Records to use ::
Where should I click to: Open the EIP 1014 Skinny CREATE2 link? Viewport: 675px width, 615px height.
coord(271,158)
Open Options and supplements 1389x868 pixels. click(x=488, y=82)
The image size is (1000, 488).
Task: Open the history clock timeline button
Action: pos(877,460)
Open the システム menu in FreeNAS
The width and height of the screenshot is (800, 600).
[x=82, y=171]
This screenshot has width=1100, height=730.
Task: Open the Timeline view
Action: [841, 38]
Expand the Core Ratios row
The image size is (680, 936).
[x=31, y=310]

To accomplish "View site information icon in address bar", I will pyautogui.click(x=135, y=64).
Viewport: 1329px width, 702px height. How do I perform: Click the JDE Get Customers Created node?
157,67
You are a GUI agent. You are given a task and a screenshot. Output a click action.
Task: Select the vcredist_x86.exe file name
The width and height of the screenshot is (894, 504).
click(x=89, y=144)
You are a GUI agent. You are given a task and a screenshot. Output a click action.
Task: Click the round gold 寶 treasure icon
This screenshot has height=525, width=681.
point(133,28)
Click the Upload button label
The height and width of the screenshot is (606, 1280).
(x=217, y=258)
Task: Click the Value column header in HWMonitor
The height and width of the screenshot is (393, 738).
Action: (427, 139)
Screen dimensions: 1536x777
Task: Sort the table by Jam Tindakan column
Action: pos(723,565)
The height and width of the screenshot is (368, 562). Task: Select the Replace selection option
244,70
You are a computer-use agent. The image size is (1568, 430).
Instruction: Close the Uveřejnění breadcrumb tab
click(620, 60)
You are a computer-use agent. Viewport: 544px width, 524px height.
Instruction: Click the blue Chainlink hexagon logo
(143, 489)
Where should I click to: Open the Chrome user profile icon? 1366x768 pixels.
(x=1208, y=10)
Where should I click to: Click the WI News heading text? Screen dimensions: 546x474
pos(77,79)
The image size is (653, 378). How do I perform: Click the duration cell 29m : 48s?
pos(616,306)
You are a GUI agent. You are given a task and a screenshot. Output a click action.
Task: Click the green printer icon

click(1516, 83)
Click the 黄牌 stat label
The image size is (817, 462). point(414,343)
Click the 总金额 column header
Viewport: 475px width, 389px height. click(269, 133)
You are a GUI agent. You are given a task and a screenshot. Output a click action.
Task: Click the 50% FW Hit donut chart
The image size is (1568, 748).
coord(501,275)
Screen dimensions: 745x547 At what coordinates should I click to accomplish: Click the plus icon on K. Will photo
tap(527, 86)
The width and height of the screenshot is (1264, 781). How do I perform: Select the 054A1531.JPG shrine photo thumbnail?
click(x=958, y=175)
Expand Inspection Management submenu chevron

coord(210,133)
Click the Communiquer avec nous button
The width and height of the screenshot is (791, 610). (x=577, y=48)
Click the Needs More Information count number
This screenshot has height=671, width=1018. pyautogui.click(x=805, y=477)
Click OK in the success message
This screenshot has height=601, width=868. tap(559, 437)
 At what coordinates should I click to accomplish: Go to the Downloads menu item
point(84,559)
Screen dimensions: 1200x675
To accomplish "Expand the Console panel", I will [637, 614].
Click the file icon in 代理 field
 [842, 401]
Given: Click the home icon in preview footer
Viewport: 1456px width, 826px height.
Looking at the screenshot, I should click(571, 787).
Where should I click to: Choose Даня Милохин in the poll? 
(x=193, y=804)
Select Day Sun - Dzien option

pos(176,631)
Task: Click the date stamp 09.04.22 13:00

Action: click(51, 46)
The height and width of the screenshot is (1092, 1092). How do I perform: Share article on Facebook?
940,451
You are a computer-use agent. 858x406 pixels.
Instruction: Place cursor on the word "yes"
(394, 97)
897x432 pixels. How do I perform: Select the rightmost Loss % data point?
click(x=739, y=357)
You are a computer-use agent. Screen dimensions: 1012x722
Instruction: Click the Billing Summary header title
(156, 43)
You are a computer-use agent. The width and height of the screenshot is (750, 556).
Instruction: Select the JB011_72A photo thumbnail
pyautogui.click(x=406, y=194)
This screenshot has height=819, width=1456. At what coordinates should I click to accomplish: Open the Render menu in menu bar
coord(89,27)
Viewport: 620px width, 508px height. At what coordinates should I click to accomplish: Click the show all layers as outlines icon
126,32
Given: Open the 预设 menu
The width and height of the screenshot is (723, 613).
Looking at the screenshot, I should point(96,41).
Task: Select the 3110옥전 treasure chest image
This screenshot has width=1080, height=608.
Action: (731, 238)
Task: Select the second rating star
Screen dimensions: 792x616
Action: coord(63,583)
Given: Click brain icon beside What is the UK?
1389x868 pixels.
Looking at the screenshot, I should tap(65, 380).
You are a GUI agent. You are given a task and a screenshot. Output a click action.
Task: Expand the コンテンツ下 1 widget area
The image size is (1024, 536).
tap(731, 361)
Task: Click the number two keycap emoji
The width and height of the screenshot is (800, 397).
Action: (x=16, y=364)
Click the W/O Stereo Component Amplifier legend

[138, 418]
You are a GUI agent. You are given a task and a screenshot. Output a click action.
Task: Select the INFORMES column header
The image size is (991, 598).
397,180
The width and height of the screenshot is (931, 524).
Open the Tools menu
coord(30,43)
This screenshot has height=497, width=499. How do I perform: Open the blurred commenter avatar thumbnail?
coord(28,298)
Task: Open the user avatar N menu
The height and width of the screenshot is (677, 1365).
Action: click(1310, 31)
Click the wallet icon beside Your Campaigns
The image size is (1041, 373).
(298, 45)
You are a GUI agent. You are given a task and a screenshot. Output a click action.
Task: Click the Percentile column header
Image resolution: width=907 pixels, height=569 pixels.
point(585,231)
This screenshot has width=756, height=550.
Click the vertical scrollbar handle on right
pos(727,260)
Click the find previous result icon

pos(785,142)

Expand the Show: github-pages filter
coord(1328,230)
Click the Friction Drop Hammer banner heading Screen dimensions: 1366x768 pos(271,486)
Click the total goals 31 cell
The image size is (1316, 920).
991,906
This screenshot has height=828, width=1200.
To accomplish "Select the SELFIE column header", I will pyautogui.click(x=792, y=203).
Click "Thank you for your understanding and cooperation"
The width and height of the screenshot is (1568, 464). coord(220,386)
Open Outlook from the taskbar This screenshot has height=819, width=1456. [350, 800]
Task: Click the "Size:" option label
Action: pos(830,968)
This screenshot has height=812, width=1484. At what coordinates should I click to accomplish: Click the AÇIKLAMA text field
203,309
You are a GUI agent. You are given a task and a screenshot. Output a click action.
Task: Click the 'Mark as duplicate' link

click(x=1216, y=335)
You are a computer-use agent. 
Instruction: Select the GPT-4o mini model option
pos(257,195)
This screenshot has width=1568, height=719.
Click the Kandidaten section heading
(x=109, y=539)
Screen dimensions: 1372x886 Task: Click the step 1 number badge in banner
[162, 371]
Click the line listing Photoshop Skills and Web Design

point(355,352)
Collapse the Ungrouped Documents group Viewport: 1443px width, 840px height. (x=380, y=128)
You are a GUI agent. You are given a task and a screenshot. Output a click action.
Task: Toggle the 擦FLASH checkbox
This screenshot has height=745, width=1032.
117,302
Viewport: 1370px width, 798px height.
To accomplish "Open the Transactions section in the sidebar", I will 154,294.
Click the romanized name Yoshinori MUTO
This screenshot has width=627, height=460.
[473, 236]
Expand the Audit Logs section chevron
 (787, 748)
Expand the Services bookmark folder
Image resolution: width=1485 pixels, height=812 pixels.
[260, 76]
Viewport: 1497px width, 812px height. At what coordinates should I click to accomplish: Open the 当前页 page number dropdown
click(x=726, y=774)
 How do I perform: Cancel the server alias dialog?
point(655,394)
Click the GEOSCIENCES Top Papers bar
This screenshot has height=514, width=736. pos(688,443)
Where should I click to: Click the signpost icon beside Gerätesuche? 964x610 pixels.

Exercise aim ::
Locate the word "beside" in the records and collect each line it appears in.

Answer to the exercise ::
Given: Click brain icon beside What is the UK?
Click the wallet icon beside Your Campaigns
Where should I click to: Click the signpost icon beside Gerätesuche? 964x610 pixels.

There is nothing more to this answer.